Data Preparation
- Summary
-
Discussion
- What's the typical pipeline for data preparation?
- What are some common tasks involved in data preparation?
- What attributes are important in the context of data preparation?
- What are some challenges involved in preparing data?
- Could you share some best practices for data preparation?
- Which programming languages are well suited for data preparation tasks?
- Could you list some tools that aid data preparation with minimal coding?
- Milestones
- References
- Further Reading
- Article Stats
- Cite As
Raw data is usually not suitable for direct analysis. This is because the data might come from different sources in different formats. Moreover, real-world data is not clean. Some data points might be missing. Some others might be out of range. There could be duplicates. Data preparation is therefore an essential task that transforms or prepares data into a form that's suitable for analysis.
Data preparation assumes that data has already been collected. However, others may consider data collection and data ingestion as part of data preparation. Within data preparation, it's common to identify sub-stages that might include data pre-processing, data wrangling, and data transformation.

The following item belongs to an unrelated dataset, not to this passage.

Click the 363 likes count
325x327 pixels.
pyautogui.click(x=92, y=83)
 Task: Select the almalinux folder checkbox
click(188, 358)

Useful insights from data via analytics is the final goal in today's data-driven world. However, data preparation is an important task. Poorly prepared data can make analytics more difficult and ineffective.
Discussion
-
What's the typical pipeline for data preparation? The first step of a data preparation pipeline is to gather data from various sources and locations. Before any processing is done, we wish to discover what the data is about. At this stage, we understand the data within the context of business goals. Visualization of the data is also helpful here. The next stage is to cleanse the data of missing values and invalid values. We also reformat data to standard forms. Next we transform the data for a specific outcome or audience. We can enrich data by merging different datasets to enable richer insights. Finally, we store the data or directly send it out for analytics.
In the context of machine learning, data pre-processing converts raw data into clean data. This involves iteratively cleaning, integration, transformation and reduction of data. When an ML model is being prototyped, often data scientists may wish to go back to convert the data into a more useful form. This could be called data wrangling or data munging. This involves filtering, grouping, sorting, aggregating or decomposing data as required for modelling.
-
What are some common tasks involved in data preparation? Data preparation involves one or more of the following tasks:
- Aggregation: Multiple columns are reduced to fewer columns. Records are summarized.

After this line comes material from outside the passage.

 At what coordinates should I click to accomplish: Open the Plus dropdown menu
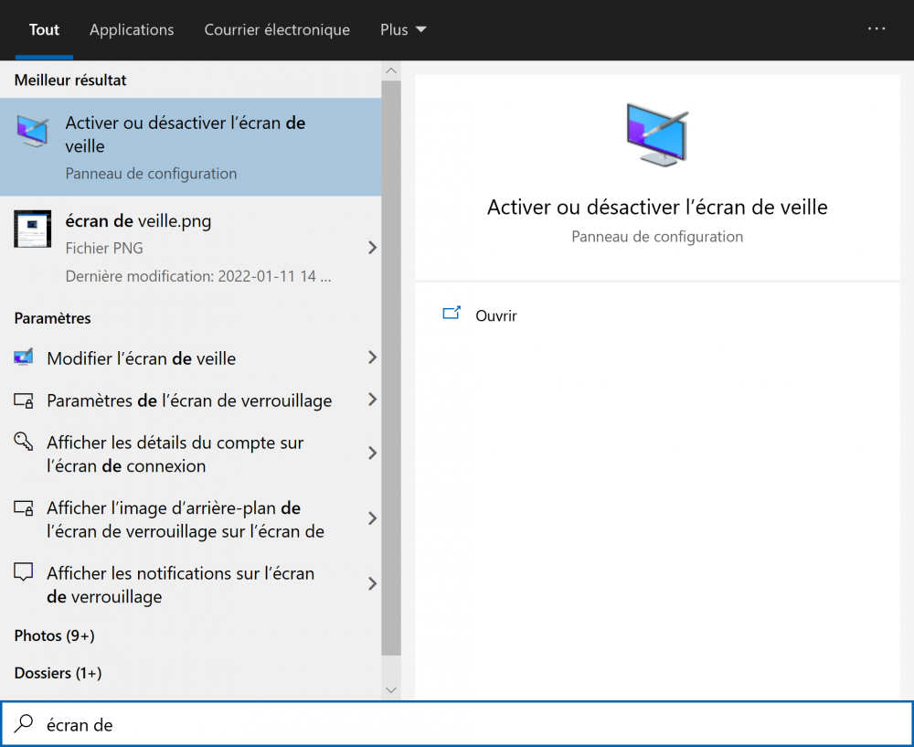pos(403,30)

- Anonymization: Sensitive values are removed for the sake of privacy.
- Augmentation: Expand the dataset size without collecting more data. For example, image data is augmented via cropping or rotating.
- Blending: Combine and link related data from various sources. For example, combine an employee's HR data with payroll data.

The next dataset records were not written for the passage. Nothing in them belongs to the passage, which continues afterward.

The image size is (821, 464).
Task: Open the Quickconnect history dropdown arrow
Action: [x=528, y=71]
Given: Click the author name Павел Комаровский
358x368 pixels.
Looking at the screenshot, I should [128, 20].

- Decomposing: Decompose a data column that has sub-fields. For example, "6 ounces butter" is decomposed into three columns representing value, unit and ingredient.
- Deletion: Duplicates and outliers are removed. Exploratory Data Analysis (EDA) may be used to identify outliers.
- Formatting: Data is modified to a consistent form. For example, 2019-Jul-01, 2019-07-1, and 1/7/19 are changed to a single form, such as 2019-07-01.
- Imputation: Fill missing values using estimates from available data.
- Labelling: Data is labelled for supervised machine learning.
- Normalization: Data is scaled or shifted, perhaps to a range of 0-1.
- Sampling: For a quick analysis, select a small representative sample.
-
What attributes are important in the context of data preparation? It's important to measure the data preparation pipeline and assess how well it delivers data for analytics. To start with, data quality is measured by its accuracy, completeness, consistency, timeliness, believability, added value, interpretability, and accessibility. The pipeline must be able to validate data, spot problems and give tools to understand why they're occurring.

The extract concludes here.